I need to know what happened to him, I told Schectman again. My anxiety must have been plain, because he reached out and touched my shoulder and told me not to worry. I was overwhelmed with gratitude, and wanted to believe him. This must be how it begins with captives who develop a bond with their captors, I thought: one small, unexpected gesture of mercy begets what can only be called love. I pictured us watching soccer games on the little TV Schectman would bring for my birthday, which we would only be able to get in Arabic.
Did you know that I have children? I asked him quietly, wishing to extend the moment of intimacy. He shook his head. Two boys, I told him. The older one must be nearly half your age. And the younger? he asked, politely.
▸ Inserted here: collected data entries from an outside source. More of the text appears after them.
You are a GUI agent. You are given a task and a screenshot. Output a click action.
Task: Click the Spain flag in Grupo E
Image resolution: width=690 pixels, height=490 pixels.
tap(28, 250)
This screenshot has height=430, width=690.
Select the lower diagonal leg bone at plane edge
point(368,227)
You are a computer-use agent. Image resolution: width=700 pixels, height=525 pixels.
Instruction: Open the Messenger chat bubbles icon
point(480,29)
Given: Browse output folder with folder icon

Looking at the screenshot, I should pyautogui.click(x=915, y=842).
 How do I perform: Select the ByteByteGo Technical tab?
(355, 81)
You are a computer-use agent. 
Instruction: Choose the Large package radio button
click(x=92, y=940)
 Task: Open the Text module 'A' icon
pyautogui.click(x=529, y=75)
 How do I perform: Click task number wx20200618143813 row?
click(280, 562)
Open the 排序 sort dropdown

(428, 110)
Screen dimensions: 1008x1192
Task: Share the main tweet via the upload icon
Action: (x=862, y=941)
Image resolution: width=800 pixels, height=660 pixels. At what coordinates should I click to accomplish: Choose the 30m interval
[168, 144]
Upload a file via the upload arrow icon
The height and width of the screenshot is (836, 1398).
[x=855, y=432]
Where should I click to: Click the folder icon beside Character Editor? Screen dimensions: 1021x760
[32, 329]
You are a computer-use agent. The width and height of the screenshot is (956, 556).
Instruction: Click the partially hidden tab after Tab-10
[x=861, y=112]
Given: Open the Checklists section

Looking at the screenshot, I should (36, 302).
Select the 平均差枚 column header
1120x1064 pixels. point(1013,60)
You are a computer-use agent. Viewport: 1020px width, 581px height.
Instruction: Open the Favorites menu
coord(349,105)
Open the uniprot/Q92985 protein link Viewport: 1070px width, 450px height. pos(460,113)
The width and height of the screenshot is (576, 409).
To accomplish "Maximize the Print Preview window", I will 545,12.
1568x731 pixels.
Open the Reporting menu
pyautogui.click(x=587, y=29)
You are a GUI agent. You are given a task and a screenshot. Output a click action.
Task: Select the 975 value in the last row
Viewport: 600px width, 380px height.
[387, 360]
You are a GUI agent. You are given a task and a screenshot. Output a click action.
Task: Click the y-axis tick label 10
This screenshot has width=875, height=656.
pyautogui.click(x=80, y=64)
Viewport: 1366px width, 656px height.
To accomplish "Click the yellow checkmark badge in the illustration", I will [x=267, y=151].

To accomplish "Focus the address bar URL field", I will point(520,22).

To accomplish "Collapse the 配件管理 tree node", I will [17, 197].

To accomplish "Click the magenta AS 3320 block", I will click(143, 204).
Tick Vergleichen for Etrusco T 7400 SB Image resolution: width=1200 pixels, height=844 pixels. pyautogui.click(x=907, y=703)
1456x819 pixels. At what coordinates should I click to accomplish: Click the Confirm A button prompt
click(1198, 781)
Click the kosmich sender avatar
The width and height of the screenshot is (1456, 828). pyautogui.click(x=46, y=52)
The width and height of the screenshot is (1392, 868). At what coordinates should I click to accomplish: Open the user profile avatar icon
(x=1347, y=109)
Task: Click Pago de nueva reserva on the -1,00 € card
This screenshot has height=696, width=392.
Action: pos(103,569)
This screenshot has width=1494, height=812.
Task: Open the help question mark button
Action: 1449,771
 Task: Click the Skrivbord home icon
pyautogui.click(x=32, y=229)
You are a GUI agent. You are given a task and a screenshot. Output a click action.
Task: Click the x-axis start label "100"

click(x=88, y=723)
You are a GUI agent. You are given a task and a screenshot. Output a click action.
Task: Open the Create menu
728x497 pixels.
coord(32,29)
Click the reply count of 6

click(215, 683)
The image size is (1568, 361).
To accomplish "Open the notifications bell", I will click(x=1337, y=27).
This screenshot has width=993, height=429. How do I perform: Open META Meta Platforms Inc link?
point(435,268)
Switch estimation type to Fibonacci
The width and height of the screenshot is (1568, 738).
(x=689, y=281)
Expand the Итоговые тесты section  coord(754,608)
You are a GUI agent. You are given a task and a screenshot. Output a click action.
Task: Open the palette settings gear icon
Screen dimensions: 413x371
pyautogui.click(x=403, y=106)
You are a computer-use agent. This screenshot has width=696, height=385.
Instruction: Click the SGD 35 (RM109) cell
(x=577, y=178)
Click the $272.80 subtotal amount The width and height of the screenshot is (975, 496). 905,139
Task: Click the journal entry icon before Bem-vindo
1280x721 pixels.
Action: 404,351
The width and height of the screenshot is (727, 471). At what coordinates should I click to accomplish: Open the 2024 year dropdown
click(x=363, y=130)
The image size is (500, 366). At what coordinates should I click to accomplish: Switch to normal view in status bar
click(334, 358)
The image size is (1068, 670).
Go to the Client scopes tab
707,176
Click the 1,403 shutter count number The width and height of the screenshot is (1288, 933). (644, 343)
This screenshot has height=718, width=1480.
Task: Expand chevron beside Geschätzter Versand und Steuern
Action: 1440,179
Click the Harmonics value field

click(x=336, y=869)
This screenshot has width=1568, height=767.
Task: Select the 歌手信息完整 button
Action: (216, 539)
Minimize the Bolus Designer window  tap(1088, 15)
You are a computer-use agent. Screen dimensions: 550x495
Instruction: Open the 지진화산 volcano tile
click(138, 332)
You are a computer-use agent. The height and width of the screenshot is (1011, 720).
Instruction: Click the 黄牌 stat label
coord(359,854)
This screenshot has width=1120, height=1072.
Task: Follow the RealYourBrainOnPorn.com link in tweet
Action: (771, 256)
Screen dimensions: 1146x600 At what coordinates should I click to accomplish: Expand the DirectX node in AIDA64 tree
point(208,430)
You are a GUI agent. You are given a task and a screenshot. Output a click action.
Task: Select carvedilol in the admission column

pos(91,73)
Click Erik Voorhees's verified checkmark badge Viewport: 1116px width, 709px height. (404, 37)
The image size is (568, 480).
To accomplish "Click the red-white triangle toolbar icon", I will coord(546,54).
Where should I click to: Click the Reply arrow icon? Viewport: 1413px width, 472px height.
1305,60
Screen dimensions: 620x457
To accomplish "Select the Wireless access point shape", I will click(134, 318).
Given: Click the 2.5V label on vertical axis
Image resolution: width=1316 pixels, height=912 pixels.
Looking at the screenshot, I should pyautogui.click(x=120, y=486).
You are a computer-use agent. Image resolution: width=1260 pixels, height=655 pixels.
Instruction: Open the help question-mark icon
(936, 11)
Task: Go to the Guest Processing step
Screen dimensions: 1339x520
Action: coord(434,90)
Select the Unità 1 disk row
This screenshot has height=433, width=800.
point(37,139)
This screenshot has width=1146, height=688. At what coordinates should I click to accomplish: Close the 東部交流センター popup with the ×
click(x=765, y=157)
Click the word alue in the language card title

For some reason, I don’t why, I said: The younger one is probably standing by the window, waiting for me right now.
I watched a drop of darkness seep under Schectman’s eyes. Maybe I was trying to test him, to see where his true feeling lay. But when I looked down, I saw that it was my own fingers that were shaking.
We drank the rest of our coffee in silence, and then it was time for him to go. He offered me some cigarettes, which I took, as I would have taken anything he offered me. I watched from the doorway as he climbed into the passenger seat next to the driver. I could see the jeep for a long time, getting smaller and smaller until finally it became only a cloud of dust, and when even the cloud vanished, I turned back into the house.
I washed the cups and left them to dry on the edge of the sink, and gave the dog more water. Then I went into the only other room of the house and eyed the suitcase still standing upright by the door. But it was not yet the moment for that, I decided. Instead, I turned my attention to the few old books on the shelves. They were all in Hebrew, and I tried to work out the titles. One caught my eye. It was called —Forests of Israel—and inside were black-and-white photographs of places that didn’t look like they could be in Israel at all: wild forests where one might still have a chance of being raised by wolves; thick, dark woods swept through with snow. I looked at the pictures for a long time, and because I couldn’t understand the captions, I had to content myself with imagining what they said, but as I could not very well imagine what the captions of photographs of forests that couldn’t possibly grow in Israel and yet had been gathered together under the title Forests of Israel might say, I was free to enjoy the magic of that discordance. In one photo I found a small white hare almost completely camouflaged by snow.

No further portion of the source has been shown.